# [Problem to solve]
Find each line in the records below that contains the word "portrait", and copy those lines.

# [Source records]

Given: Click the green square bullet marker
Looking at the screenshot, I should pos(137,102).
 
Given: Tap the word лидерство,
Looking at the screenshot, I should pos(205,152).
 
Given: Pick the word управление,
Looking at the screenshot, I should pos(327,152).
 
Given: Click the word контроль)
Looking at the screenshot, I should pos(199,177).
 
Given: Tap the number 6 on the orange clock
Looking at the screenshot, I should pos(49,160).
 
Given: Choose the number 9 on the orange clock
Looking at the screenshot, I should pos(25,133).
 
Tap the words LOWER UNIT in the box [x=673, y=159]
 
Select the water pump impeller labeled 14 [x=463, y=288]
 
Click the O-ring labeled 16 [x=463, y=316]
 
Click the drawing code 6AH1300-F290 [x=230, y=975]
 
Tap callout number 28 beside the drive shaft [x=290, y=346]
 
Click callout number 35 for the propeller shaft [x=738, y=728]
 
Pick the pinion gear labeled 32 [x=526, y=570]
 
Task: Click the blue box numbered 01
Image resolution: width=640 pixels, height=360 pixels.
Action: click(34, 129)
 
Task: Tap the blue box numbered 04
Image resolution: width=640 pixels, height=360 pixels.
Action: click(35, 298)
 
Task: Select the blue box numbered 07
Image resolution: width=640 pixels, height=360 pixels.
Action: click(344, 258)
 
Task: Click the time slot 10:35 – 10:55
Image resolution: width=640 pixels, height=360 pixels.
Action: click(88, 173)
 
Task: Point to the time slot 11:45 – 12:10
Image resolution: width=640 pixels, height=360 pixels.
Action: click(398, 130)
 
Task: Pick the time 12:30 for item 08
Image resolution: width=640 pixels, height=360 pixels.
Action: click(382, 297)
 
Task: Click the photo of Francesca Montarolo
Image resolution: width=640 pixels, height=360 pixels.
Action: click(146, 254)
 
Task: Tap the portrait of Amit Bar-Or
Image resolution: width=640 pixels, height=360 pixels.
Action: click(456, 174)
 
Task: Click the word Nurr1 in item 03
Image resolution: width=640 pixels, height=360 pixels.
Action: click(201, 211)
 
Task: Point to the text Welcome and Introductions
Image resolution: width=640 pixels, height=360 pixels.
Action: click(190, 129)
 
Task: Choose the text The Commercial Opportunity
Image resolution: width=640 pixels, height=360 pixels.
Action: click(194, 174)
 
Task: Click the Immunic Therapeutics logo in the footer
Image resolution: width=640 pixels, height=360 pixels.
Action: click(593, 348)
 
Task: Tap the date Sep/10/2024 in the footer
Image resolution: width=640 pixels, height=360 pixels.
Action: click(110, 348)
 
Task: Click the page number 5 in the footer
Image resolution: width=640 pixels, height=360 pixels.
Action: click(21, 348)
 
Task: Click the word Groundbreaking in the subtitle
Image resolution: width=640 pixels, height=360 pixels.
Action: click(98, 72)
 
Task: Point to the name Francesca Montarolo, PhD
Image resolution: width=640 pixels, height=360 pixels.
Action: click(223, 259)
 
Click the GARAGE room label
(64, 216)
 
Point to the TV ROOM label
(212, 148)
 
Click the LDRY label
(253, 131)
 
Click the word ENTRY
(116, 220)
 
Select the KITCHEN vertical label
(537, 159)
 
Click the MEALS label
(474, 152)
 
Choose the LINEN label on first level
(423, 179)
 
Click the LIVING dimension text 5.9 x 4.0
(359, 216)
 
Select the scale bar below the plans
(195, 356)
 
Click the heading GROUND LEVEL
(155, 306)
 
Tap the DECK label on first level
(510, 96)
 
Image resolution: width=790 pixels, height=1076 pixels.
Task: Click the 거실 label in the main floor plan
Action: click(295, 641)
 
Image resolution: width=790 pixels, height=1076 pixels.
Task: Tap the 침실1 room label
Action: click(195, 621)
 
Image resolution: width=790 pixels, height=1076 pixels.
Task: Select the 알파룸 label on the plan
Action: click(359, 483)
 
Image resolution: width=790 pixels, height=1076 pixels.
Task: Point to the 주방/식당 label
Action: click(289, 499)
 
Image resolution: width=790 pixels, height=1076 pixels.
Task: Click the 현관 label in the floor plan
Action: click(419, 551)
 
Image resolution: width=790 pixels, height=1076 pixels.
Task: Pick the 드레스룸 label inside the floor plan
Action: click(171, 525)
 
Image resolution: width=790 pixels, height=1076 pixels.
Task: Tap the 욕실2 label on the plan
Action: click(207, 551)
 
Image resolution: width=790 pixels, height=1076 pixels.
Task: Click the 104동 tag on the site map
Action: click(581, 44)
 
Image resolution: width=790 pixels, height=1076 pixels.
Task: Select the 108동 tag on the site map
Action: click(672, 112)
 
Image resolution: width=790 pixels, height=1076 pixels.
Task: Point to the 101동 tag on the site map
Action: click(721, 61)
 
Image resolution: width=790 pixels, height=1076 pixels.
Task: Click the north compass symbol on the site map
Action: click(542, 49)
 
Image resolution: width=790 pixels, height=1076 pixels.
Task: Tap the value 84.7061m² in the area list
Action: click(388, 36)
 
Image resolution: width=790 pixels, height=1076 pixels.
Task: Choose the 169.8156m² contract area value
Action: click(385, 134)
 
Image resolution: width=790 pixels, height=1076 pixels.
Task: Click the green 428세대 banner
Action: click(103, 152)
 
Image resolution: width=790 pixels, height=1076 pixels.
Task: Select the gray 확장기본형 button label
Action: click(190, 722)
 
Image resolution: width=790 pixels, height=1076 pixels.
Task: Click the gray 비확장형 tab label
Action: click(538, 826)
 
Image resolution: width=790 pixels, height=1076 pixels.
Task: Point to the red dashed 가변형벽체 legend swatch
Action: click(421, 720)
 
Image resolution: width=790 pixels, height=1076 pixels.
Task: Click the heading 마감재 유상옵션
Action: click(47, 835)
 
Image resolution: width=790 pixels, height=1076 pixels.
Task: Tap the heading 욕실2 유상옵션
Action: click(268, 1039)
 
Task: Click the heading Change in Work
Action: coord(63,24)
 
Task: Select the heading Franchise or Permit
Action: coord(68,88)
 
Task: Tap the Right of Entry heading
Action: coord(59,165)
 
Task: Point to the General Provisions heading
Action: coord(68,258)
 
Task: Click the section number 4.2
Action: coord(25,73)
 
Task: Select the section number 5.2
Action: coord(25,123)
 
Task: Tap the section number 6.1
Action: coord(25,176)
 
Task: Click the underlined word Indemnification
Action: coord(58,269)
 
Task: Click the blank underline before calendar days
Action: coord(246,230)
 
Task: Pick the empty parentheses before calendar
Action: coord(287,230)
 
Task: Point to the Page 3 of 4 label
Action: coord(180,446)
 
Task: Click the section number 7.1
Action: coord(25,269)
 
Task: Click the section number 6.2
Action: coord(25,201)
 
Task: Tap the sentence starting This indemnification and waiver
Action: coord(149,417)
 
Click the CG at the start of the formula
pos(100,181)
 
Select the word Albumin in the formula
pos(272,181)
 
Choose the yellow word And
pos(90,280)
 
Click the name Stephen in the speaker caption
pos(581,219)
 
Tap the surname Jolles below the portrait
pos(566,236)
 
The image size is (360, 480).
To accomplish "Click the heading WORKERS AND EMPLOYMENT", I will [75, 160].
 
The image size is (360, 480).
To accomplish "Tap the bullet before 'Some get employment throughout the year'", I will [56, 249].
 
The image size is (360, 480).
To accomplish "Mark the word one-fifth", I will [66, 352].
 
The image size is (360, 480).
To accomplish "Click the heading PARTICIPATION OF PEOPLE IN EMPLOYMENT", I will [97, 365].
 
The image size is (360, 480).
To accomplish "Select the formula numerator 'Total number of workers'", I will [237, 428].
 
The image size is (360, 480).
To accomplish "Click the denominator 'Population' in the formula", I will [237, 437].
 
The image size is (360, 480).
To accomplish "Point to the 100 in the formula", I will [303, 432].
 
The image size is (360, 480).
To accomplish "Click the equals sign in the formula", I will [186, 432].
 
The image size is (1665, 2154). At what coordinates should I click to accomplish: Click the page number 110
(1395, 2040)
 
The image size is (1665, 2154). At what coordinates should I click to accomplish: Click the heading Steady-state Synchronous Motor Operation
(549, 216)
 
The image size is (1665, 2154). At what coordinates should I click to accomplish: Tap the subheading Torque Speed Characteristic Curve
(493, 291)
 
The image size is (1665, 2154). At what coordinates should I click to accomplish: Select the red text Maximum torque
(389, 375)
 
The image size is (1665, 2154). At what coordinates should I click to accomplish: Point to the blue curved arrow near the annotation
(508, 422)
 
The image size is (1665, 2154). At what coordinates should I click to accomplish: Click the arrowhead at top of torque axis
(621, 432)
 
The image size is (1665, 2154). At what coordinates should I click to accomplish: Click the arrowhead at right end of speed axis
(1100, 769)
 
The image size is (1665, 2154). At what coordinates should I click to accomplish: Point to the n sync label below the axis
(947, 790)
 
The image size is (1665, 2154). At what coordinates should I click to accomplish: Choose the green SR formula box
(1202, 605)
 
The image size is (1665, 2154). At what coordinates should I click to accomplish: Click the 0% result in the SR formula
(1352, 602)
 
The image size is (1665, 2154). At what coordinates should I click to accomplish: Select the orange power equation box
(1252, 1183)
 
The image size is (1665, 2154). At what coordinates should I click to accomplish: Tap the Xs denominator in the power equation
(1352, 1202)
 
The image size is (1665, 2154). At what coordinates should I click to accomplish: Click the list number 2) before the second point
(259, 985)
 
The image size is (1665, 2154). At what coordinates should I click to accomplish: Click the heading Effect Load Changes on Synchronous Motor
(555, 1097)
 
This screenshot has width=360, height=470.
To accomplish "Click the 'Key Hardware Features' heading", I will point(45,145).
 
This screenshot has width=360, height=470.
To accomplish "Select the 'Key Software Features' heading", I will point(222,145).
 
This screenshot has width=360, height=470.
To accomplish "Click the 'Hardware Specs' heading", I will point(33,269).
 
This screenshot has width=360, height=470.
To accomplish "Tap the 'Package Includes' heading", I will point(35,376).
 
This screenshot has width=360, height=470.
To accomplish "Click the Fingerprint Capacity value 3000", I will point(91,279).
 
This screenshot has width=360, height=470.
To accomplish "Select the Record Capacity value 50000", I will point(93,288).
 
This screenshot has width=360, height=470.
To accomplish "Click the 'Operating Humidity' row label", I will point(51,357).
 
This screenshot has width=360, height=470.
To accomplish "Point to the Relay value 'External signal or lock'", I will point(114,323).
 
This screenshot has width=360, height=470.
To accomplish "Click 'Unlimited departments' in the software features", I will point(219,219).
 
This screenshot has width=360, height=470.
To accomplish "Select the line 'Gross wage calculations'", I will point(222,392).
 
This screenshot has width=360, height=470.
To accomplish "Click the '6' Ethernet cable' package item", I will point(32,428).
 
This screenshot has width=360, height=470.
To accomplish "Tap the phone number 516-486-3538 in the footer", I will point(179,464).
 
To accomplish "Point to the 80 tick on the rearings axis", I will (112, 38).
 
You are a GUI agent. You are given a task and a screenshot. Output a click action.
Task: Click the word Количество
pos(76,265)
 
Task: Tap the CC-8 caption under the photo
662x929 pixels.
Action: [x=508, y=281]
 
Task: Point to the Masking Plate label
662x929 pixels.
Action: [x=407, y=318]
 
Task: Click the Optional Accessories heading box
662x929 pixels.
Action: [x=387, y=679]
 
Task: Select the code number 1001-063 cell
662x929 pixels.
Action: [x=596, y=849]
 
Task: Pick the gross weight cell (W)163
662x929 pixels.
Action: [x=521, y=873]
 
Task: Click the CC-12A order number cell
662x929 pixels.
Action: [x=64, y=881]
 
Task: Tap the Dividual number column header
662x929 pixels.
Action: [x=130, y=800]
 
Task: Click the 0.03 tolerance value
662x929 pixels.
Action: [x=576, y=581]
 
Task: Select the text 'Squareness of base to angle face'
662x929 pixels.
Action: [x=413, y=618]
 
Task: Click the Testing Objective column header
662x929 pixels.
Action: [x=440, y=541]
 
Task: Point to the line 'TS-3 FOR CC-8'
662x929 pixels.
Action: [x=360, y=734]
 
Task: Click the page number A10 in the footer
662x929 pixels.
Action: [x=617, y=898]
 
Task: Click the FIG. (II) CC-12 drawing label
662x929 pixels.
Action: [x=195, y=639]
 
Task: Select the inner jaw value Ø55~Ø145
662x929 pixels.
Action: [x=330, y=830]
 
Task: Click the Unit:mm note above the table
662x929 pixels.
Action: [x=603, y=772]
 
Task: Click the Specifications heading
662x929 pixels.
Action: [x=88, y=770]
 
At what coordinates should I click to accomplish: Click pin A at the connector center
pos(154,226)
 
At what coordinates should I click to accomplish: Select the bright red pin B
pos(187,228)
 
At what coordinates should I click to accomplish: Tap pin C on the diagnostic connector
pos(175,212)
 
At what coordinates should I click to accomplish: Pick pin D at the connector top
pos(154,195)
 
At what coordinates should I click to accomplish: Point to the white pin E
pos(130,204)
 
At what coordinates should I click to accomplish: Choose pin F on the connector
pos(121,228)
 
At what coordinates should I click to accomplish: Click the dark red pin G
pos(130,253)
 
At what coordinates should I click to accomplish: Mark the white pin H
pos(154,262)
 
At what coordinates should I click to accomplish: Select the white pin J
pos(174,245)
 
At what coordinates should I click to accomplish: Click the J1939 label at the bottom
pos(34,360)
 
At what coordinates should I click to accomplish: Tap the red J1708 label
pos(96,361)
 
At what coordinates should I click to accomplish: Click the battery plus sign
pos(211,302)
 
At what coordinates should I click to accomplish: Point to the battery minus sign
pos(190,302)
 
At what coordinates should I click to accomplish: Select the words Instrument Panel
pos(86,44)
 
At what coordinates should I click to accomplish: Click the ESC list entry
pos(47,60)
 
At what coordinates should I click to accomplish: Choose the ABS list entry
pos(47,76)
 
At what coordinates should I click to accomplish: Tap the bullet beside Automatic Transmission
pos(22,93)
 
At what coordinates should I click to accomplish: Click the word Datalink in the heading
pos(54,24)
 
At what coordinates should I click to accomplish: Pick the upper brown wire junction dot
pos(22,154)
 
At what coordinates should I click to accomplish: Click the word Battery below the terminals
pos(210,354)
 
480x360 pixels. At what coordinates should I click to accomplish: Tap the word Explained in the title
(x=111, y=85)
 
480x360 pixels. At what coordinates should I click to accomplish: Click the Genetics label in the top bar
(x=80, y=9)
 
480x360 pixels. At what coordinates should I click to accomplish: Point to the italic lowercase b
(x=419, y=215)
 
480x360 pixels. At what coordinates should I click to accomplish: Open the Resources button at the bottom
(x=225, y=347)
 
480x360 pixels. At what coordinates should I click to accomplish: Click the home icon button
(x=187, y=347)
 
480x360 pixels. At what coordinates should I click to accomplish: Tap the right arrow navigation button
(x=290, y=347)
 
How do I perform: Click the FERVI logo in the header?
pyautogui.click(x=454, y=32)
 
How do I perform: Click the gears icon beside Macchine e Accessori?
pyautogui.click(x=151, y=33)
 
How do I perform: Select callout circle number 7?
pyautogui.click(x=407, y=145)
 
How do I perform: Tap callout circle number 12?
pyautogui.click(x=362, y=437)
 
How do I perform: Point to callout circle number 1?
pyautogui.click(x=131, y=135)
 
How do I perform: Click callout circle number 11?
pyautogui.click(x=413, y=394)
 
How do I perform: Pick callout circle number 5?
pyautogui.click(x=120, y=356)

# [Written solution]
Task: Tap the portrait of Amit Bar-Or
Tap the surname Jolles below the portrait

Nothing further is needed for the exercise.